The manually typed stationery was a relic of the Second World War or earlier. It had to predate the National Security Act of 1947 that created the CIA and merged the Department of War and the Department of the Navy into a unified National Military Establishment, later the Department of Defense. Perhaps it had something to do with the famous meeting at Potsdam two years before that, in 1945.
Had the document been generated then?
Like every politically aware person of his generation, he had closely followed the Potsdam Conference. He remembered newsreels of the new president, Harry S. Truman, flying to Europe to meet with Churchill and Stalin to hammer out an agreement on what to do with the defeated Germany. Then, not long after college, Sullivan had been sent to Berlin to help make the most of the tortured agreement.
But he had never studied the conferenc
e process itself. What had actually happened behind closed doors between those three victorious leaders?
He rolled up his sleeves and looked around the small office. He had a television with 24-hour news. His computer had up-to-date maps and daily CIA news briefs. From his keyboard, he could access the latest information on the deployment of any country’s fighting forces. He knew where everyone was and what he or she was doing there. But what tools did he have to dig into the past?
Truman had been a faithful diarist. Perhaps his notes at Potsdam would contain some clue. Had Shangri-la ever been a topic of discussion?
He picked his phone up and dialed the research department. “I need a copy of Truman’s diaries,” he told the young lady. “Specifically, I’m interested in the Potsdam Conference.”
“That would be July of 1945,” she said. She was clearly more than a receptionist.
“I need to see a copy of the original handwritten pages,” Sullivan went on. “Not just a typeset copy.”
“I would need to go to the Presidential Library in Independence, Missouri, for that.”

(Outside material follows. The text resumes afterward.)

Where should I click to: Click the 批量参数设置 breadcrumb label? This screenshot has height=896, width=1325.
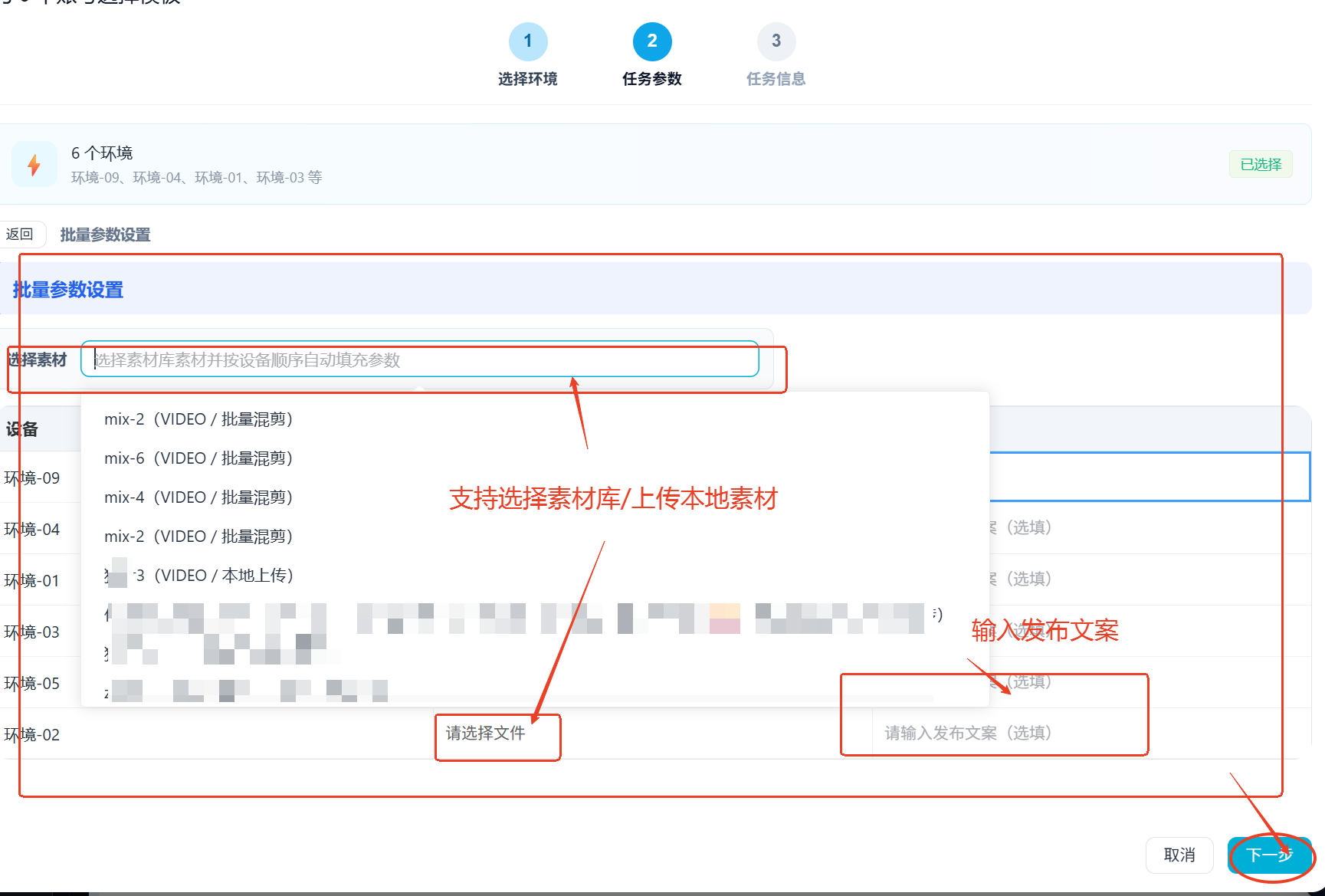[x=105, y=235]
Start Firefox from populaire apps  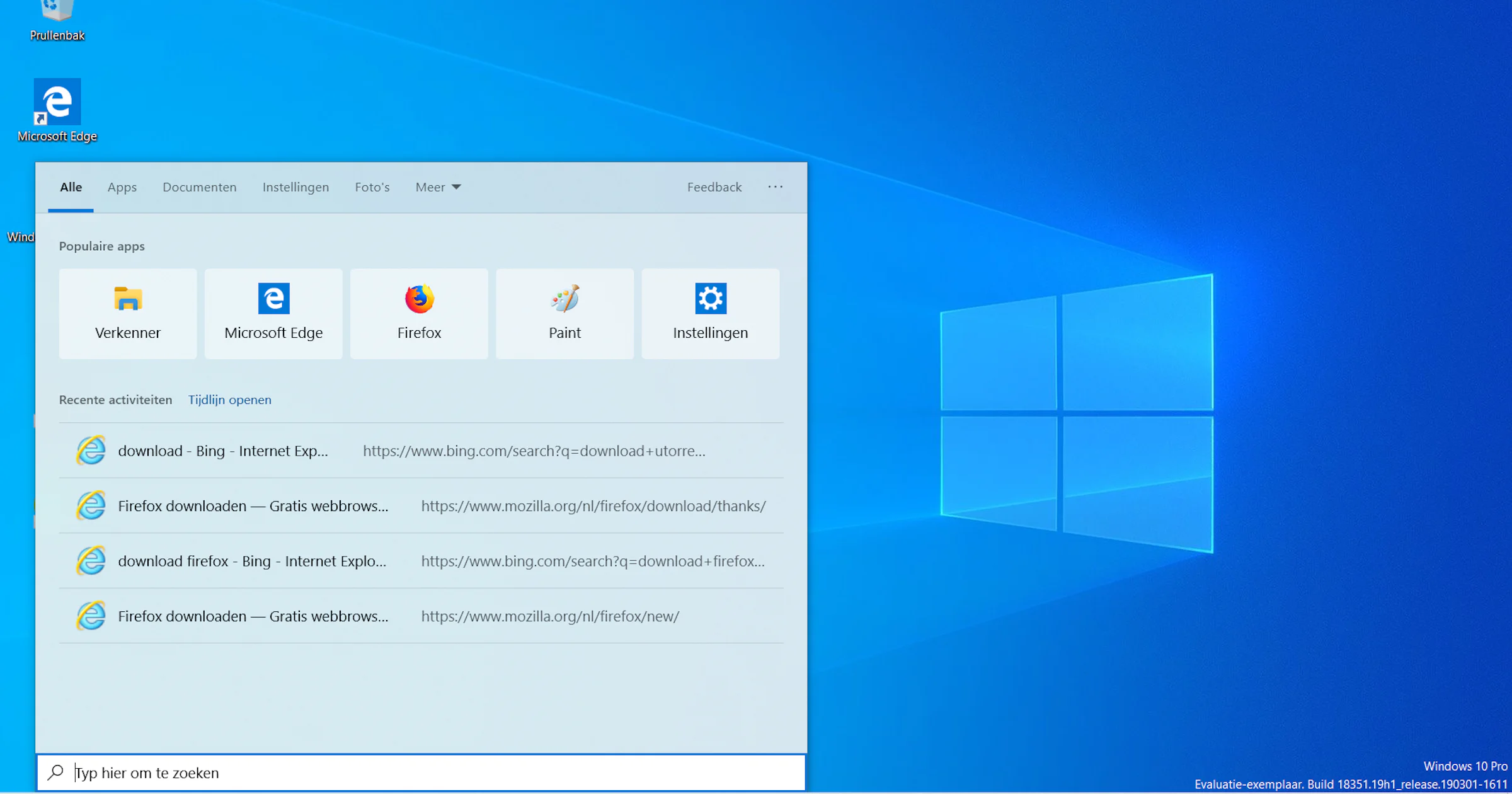(x=419, y=313)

He raised his eyebrows. This gal sure knew her stuff. “If you can get it to my desk by noon, I’d appreciate it.”
“I’ll put on my flying cape at once.”
Smart aleck.
Several hours later he ate an early lunch in the cafeteria. He was walking back through waves of young employees who strolled nonchalantly toward the food line when he saw a pert young thing leave his office.
Her heels squeaked to a halt when she saw him. “I left you the diaries, Mr. Sullivan.”
She didn’t wear reading glasses, nor did she have a Superwoman cape. He allowed a brief moment of fantasy where she wore nothing at all.
“I’m sorry,” he recovered himself. “I don’t know your name.”
“I’m the one they call Linda.” Her eyes smiled moistly like a cat.
He took a moment to savor the name, Linda. What could be more beautiful than the Spanish term for beauty? And wasn’t blonde hair the essence of beauty to the Spanish eye? Never mind the fact that he wasn’t Spanish. She was the kind of girl that could make him want to be anything.